Sejak 20 Mei 2025, sebuah gerakan literasi bernama Lomba
Cerpen Tembawang resmi diluncurkan oleh komunitas sastrawan dan jurnalis Dayak
dari Indonesia dan Malaysia. Namun baru hari ini, salah satu penggagasnya,
Alexander Mering—jurnalis sekaligus sastrawan Dayak asal Kalimantan Barat— 5 Juni
2025 angkat bicara lagi soal makna yang lebih dalam di balik lomba ini. Ia
menyebutnya sebagai perlawanan kecil demi menyelamatkan warisan budaya yang
hampir punah: Tembawang.
“Kegiatan ini bagian dari gerakan literasi yang memuat misi
penyelamatan kebudayaan dan ekologi Dayak yang kian terpinggirkan di tanah
kelahirannya sendiri,” kata Mering yang juga merupakan alumni Lemhannas tersebut.
Mering menegaskan, Tembawang bukan hanya nama sebuah
tema. Ia adalah warisan peradaban Dayak yang kini berada di titik nadir.

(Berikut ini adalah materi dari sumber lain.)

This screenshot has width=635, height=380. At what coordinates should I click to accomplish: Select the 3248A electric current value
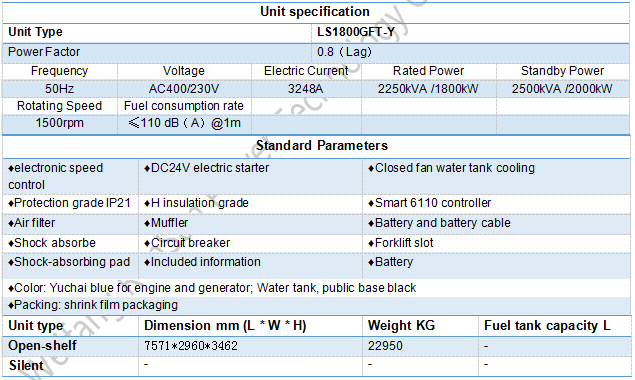coord(305,89)
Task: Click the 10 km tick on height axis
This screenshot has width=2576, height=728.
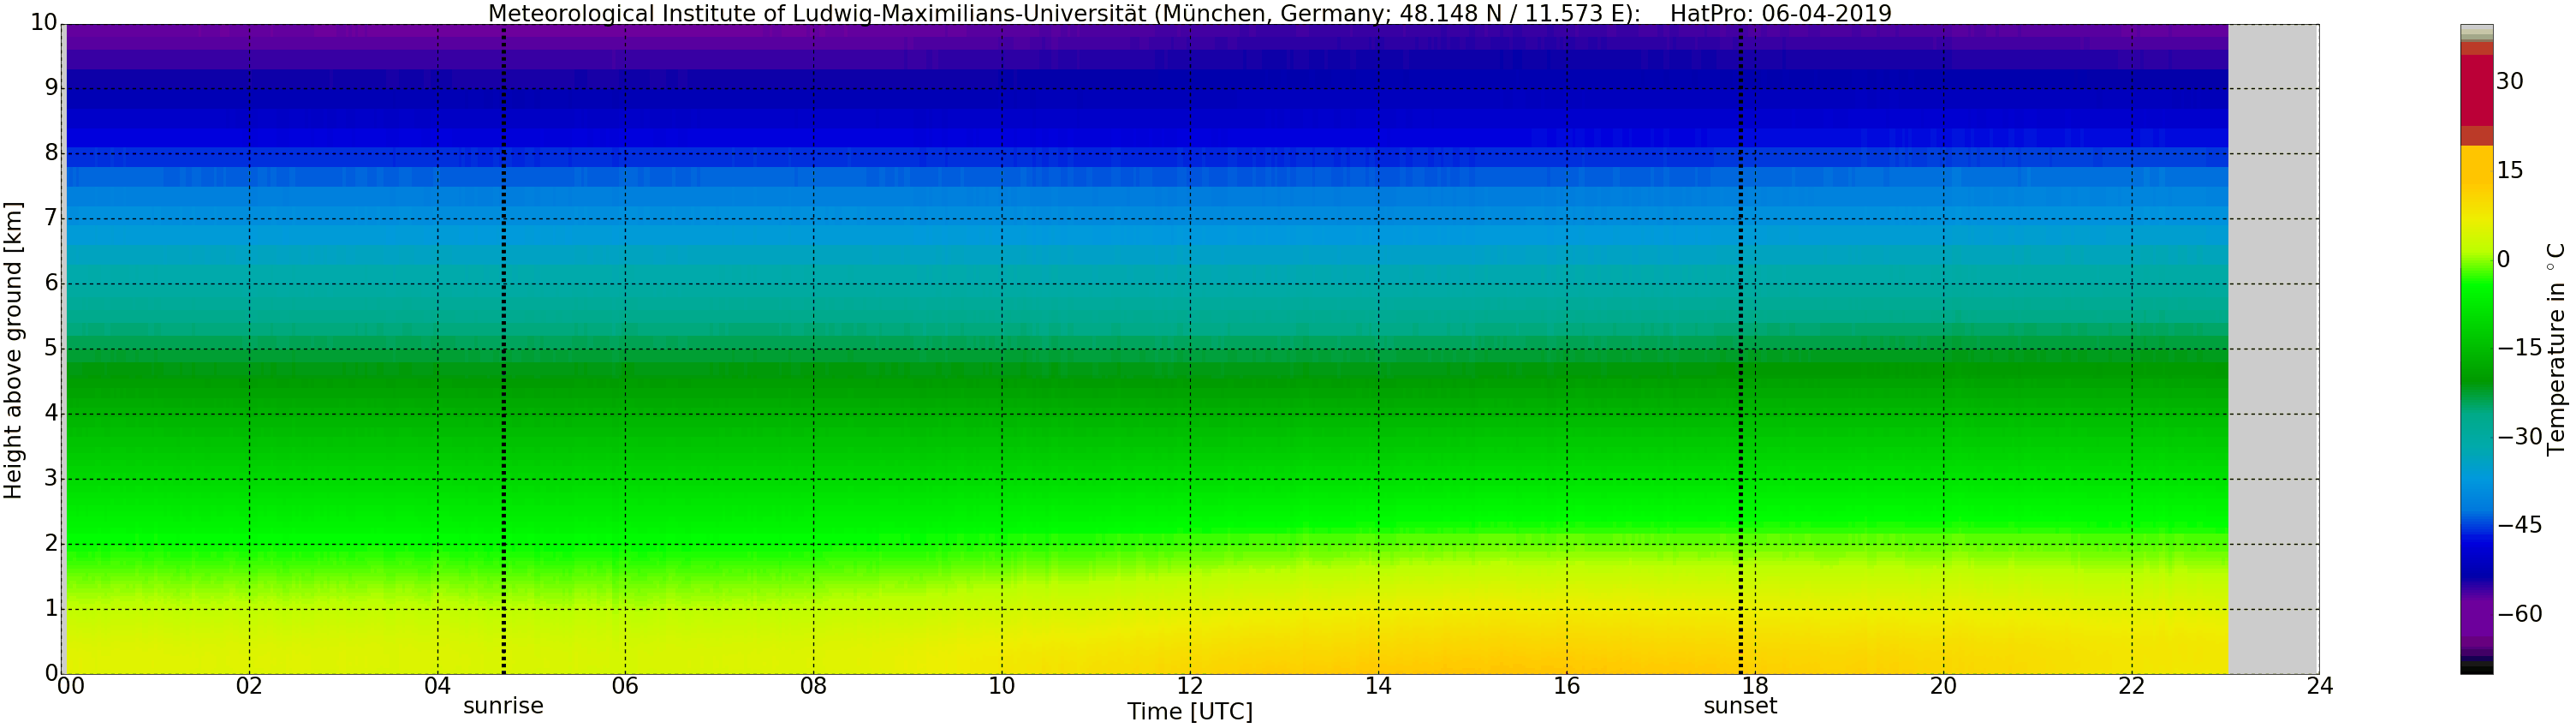Action: click(x=43, y=24)
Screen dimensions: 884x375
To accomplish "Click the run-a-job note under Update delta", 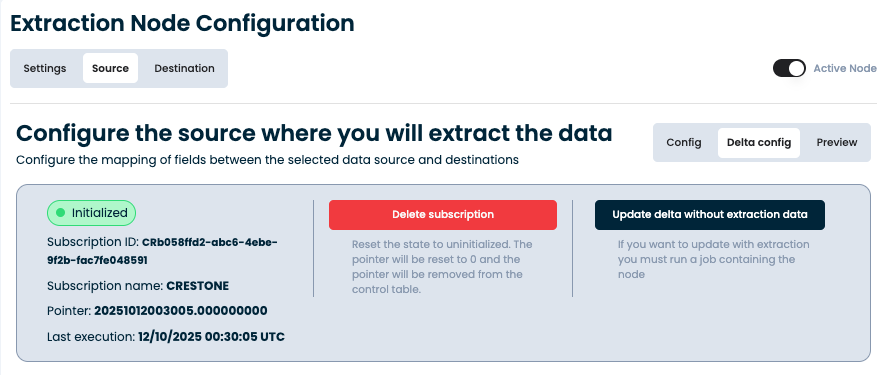I will [x=714, y=259].
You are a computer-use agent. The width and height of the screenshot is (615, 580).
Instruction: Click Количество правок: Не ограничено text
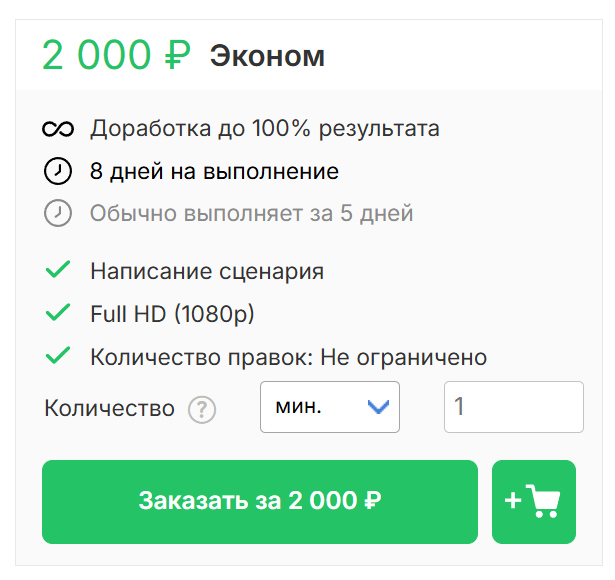click(x=288, y=357)
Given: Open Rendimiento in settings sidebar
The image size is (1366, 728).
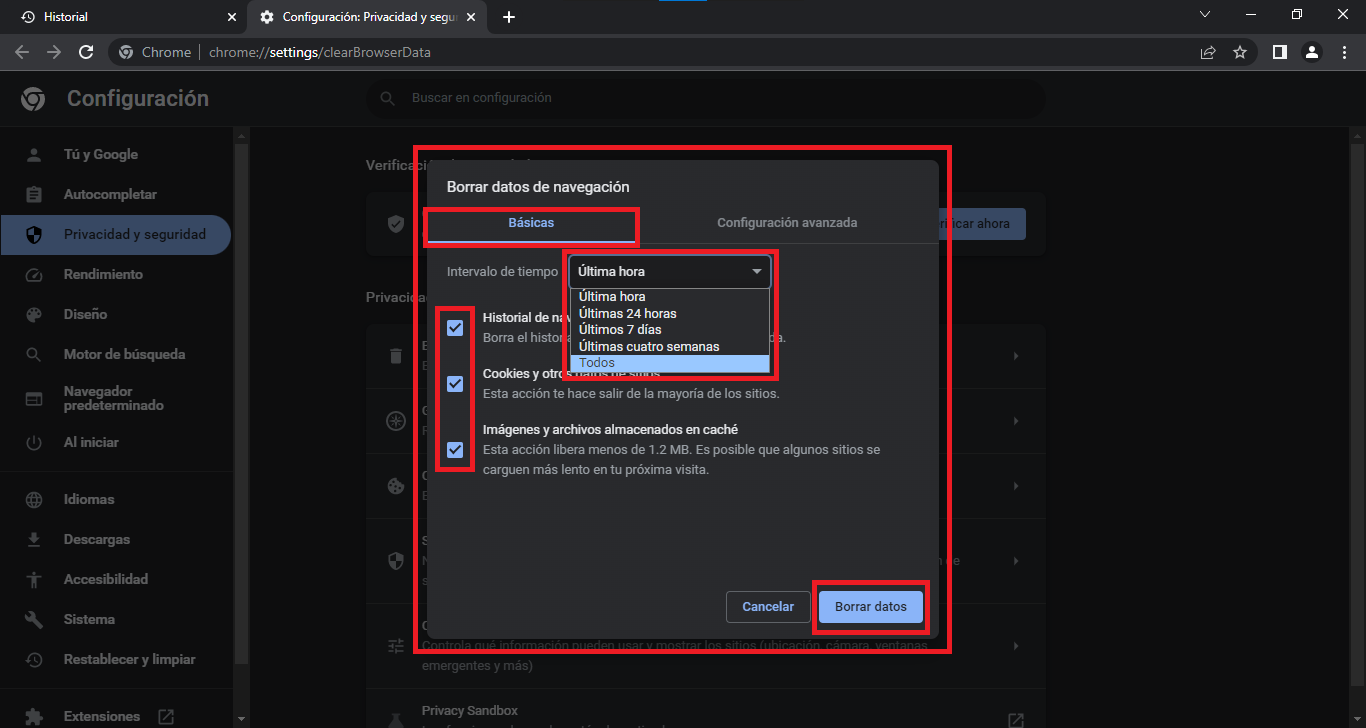Looking at the screenshot, I should click(103, 274).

"Tembawang merupakan situs penting bagi masyarakat Dayak. Ia bukan sekadar
hutan bekas ladang, tapi juga ruang kosmologis yang mengandung ingatan,
identitas, dan hukum adat. Namun sekarang, keberadaannya terancam punah, baik
karena kebijakan pemerintah yang tak berpihak pada masyarakat adat dan ekologi,
maupun karena degradasi budaya Dayak itu sendiri," kata Mering dalam
pernyataan persnya hari ini.
Menurut Mering, dalam situasi seperti ini, literasi menjadi
alat perlawanan yang sederhana namun vital. "Lomba cerpen ini memang
tindakan kecil, tapi ia penting. Lewat cerita, kita mengabadikan pengetahuan
dan menghidupkan kembali kesadaran kolektif kita akan pentingnya
Tembawang," ujar Mering.
Juri dari Dua Negeri
Lomba ini menggandeng nama-nama besar dalam dunia sastra
Dayak. Salah satunya adalah Jaya Ramba, penyair kenamaan asal Sarawak,
Malaysia, yang duduk sebagai juri lintas negara. Dalam wawancaranya, Jaya Ramba
mengungkapkan antusiasmenya.
"Aku sangat senang bisa terlibat dalam program ini.
Dayak di Pulau Borneo adalah suku bangsa yang besar. Kita satu rumpun. Kita
harus bersatu untuk bisa diperhitungkan di dunia," tegas Jaya Ramba, yang
dikenal luas sebagai Novelis sekaligus penyair yang konsisten mengangkat budaya
Dayak.
Keterlibatan Jaya Ramba menandai sebuah kerja sama kultural
lintas negara yang langka namun penting—menghubungkan komunitas sastra Dayak di
Malaysia dan Indonesia dalam semangat yang sama: melestarikan akar kebudayaan
Dayak yang juga merupakan kebudayaan kedua negara dan dunia.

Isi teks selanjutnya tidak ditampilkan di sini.